Di masa penjajahan, kata “Indonesia” belum dikenal. Wilayah yang
terbentang dari Sabang sampai Merauke ini dikenal dengan nama
Hindia-Belanda. Hampir-hampir dilupakan, yang pertama kali menggunakan
“Indonesia” sebagai nama organisasi ialah organisasi para mahasiswa
Hindia-Belanda yang sedang menuntut ilmu di Negeri Belanda.
Pada 1920-an terjadi peristiwa revolusioner, yaitu perubahan nama organisasi mahasiswa pribumi itu dari Indische Vereeniging (Perhimpunan Hindia Belanda, PHB) menjadi Indonesische Vereeniging (Perhimpunan Indonesia, PI).
Tidak berhenti sampai di situ, para mahasiswa bumiputera di Belanda itu
pun mengubah nama majalah organisasinya dari Hindia Poetera menjadi
Indonesia Merdeka, memperkenalkan semboyan “Indonesia Merdeka, sekarang!”, serta mengumumkan Manifesto Politik yang berisi hasrat untuk memperjuangkan tercapainya kemerdekaan Indonesia yang demokratis.
Menurut Taufik Abdullah, peristiwa di atas sekaligus menyatakan tiga
hal fundamental. Pertama, adanya bangsa bernama Indonesia. Kedua, adanya
sebuah negeri bernama Indonesia. Ketiga, bangsa itu menuntut
kemerdekaan bagi negerinya.
Para mahasiswa aktivis Perhimpunan Indonesia itulah yang sesungguhnya
merupakan pelopor pergerakan nasionalisme antikolonial yang radikal.
Ketika peristiwa revolusioner itu terjadi, Ketua PHB pada 1923 ialah
mahasiswa kedokteran bernama Soekiman Wirjosandjojo (1898-1974). Di masa
kepemimpinan Soekiman, PHB memperingati hari ulang tahun ke-15. Pada
kesempatan itulah diterbitkan Buku Peringatan yang isinya mencerminkan
semangat yang menjiwai perubahan nama PHB menjadi PI. Pada ulang tahun
ke-15 itu dideklarasikan dasar-dasar perjuangan PI yang pada pokoknya
menekankan ideologi kesatuan dan prinsip-prinsip demokrasi.

================

* **Ketentuan Tugas**:
1. Perbarui teks tentang Perhimpunan Indonesia, semuanya mulai dari "Ketika peristiwa revolusioner" terus sampai "dan prinsip-prinsip demokrasi.", dengan mengganti "Buku Peringatan" menjadi "Buku Kenangan".
2. Tuliskan lanjutan teks tentang Perhimpunan Indonesia, dimulai setelah kalimat terakhirnya.

================

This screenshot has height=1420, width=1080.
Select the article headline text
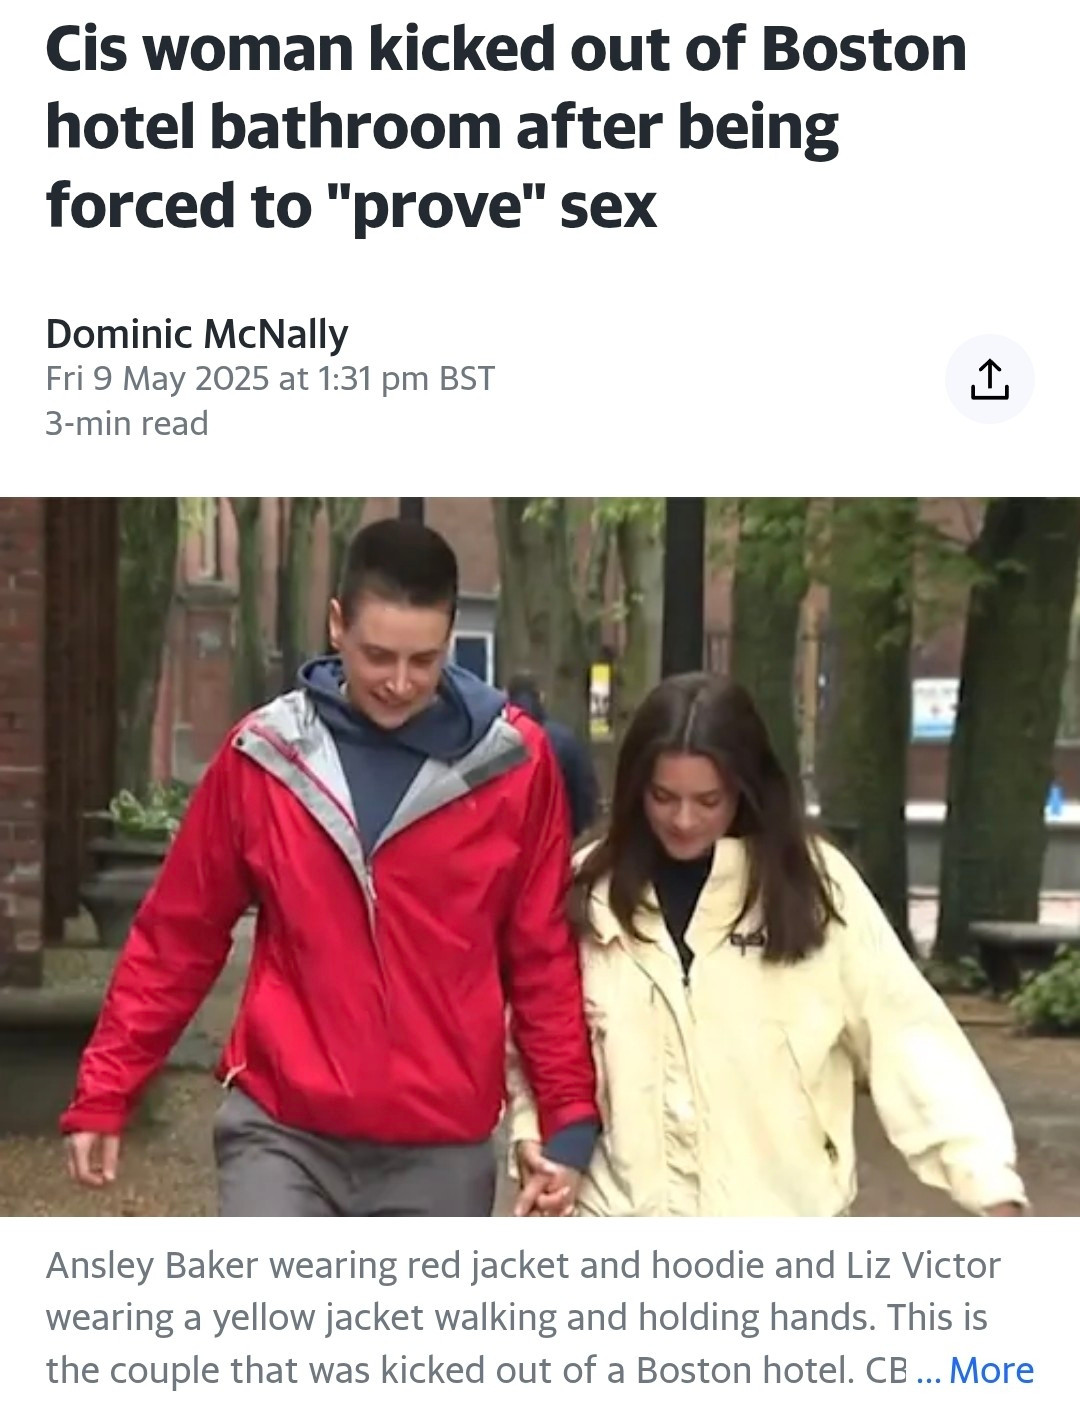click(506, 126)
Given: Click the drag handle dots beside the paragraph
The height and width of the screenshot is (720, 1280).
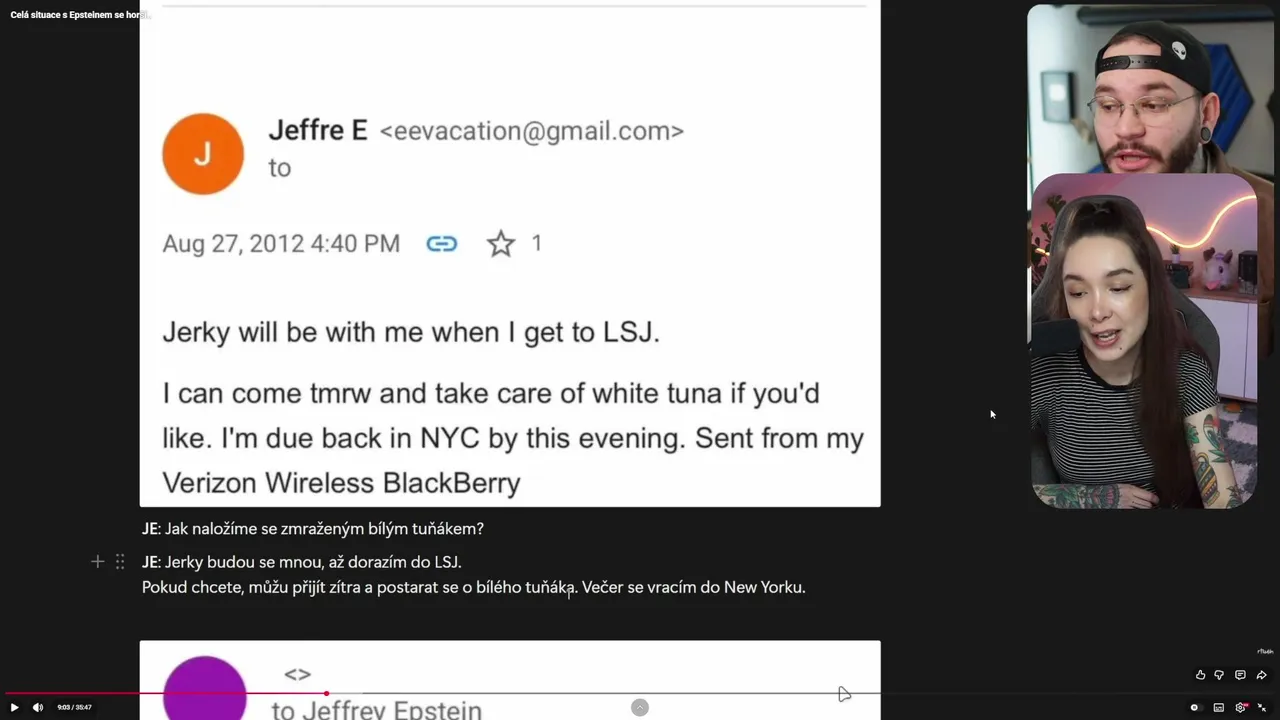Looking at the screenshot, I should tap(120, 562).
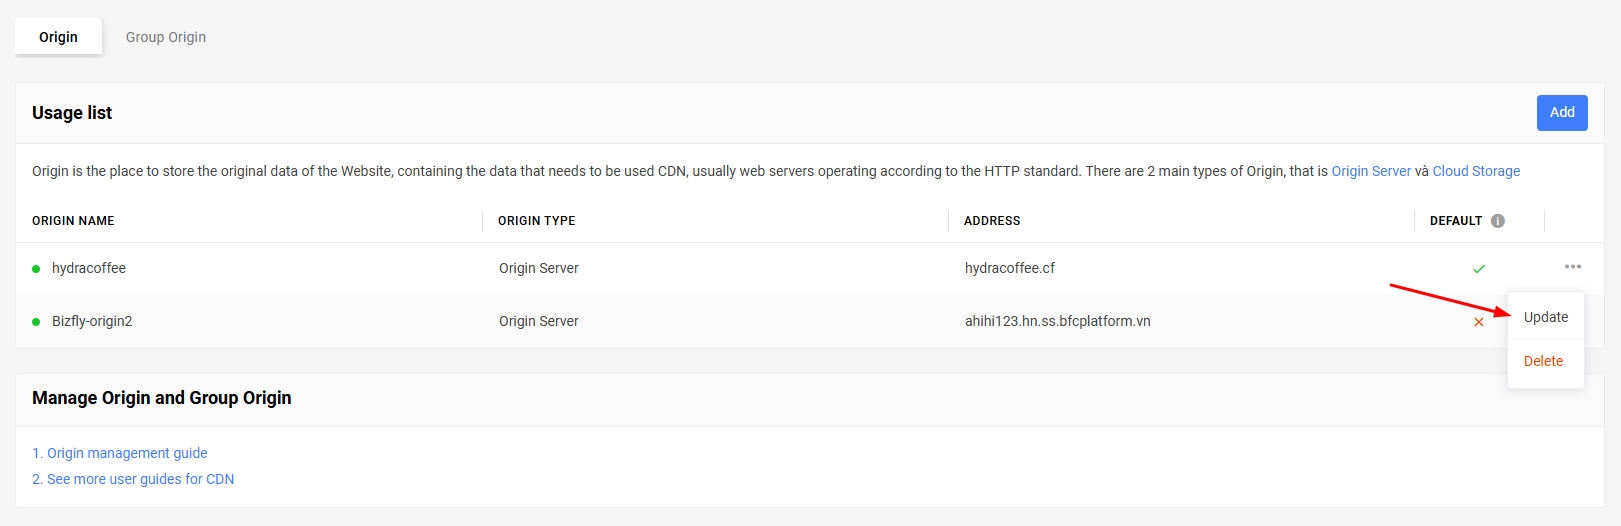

================

* **Hasil Tugas**:
1.
Ketika peristiwa revolusioner itu terjadi, Ketua PHB pada 1923 ialah
mahasiswa kedokteran bernama Soekiman Wirjosandjojo (1898-1974). Di masa
kepemimpinan Soekiman, PHB memperingati hari ulang tahun ke-15. Pada
kesempatan itulah diterbitkan Buku Kenangan yang isinya mencerminkan
semangat yang menjiwai perubahan nama PHB menjadi PI. Pada ulang tahun
ke-15 itu dideklarasikan dasar-dasar perjuangan PI yang pada pokoknya
menekankan ideologi kesatuan dan prinsip-prinsip demokrasi.

2.
Sesudah pada 1925 para mahasiswa pribumi di Belanda resmi melekatkan
kata Indonesia untuk nama organisasinya, pada kongres tahun 1926 kata
Indonesia dipergunakan oleh organisasi Indonesia Muda. Sekitar tahun itu
juga, Jong Islamieten Bond melekatkan kata Indonesia pada nama organisasi kepanduan yang dibentuknya, Nationale Indonesische Padvendrij (Natipij). Tiga
tahun kemudian, Kongres Pemuda Indonesia 1928 mengikrarkan diri
berbangsa satu bangsa Indonesia, bertanah air satu tanah air Indonesia,
dan menjunjung bahasa persatuan Bahasa Indonesia.
Sekembali ke tanah air, Soekiman menjadi aktivis Partai Sarekat
Islam, salah seorang penggagas pembentukan Sekolah Tinggi Islam (STI,
kini Universitas Islam Indonesia), aktivis Persyarikatan Muhammadiyah,
mendirikan dan memimpin Partai Islam Indonesia (PII), serta menjadi
anggota Dokuritsu Zjunbi Tjoosakai (Badan Untuk Menyelidiki Usaha-usaha
Persiapan Kemerdekaan) yang merumuskan konstitusi dan falsafah negara.
Sesudah Proklamasi Kemerdekaan 17 Agustus 1945, Soekiman turut
mendirikan dan terpilih menjadi Ketua Umum Partai Masjumi (1945-1949),
dan menjadi Perdana Menteri Republik Indonesia (1951-1952).
Sebagi Ketum Masjumi, Soekiman menolak politik perundingan yang
dijalankan oleh PM Sutan Sjahrir. Soekiman nyaring menolak segala bentuk
perundingan dengan Belanda, meskipun tokoh-tokoh Masjumi seperti H.
Agus Salim, Mohammad Natsir, Mohamad Roem, dan K.H.A. Wahid Hasjim
berada dalam Kabinet Sjahrir dan menjadi tim perunding.
Masjumi di bawah Soekiman menganggap Kabinet Sjahrir tidak melihat “perubahan
radikal dan mentale revolutie (revolusi mental) dari jiwa bangsa kita
yang dahulu bersifat lemah dan tak berdaya menjadi kuat penuh meluap
dengan semangat perjuangan (militan).”
Masjumi hanya mau berunding dengan Belanda atas dasar diakuinya
kedaulatan negara RI. Dengan sikap dasar Masjumi seperti itu, mudah
dimengerti mengapa Soekiman akrab dengan Tan Malaka. Atas dasar kesamaan
pandangan itulah bersama Tan Malaka, partai-partai politik, dan
sejumlah organisasi massa; Soekiman membentuk Persatuan Perjuangan yang
merupakan barisan oposisi terhadap Sjahrir. Masjumi aktif dalam
Sekretariat Persatuan Perjuangan.
Tentang keikutsertaan Masjumi dalam Persatuan Perjuangan, Natsir menjelaskan: “Waktu
itu perjuangan menghendaki kebersamaan. Jadi, Masjumi pun ikut. Yang
penting ikut tanda tangan. Ndak pikir kita partai besar atau golongan
kecil. Tapi Saudara juga harus mencatat, orang-orang Masjumi di kabinet,
tetap mendukung Sjahrir. Itulah romantika dan dinamikanya perjuangan
pada saat itu.”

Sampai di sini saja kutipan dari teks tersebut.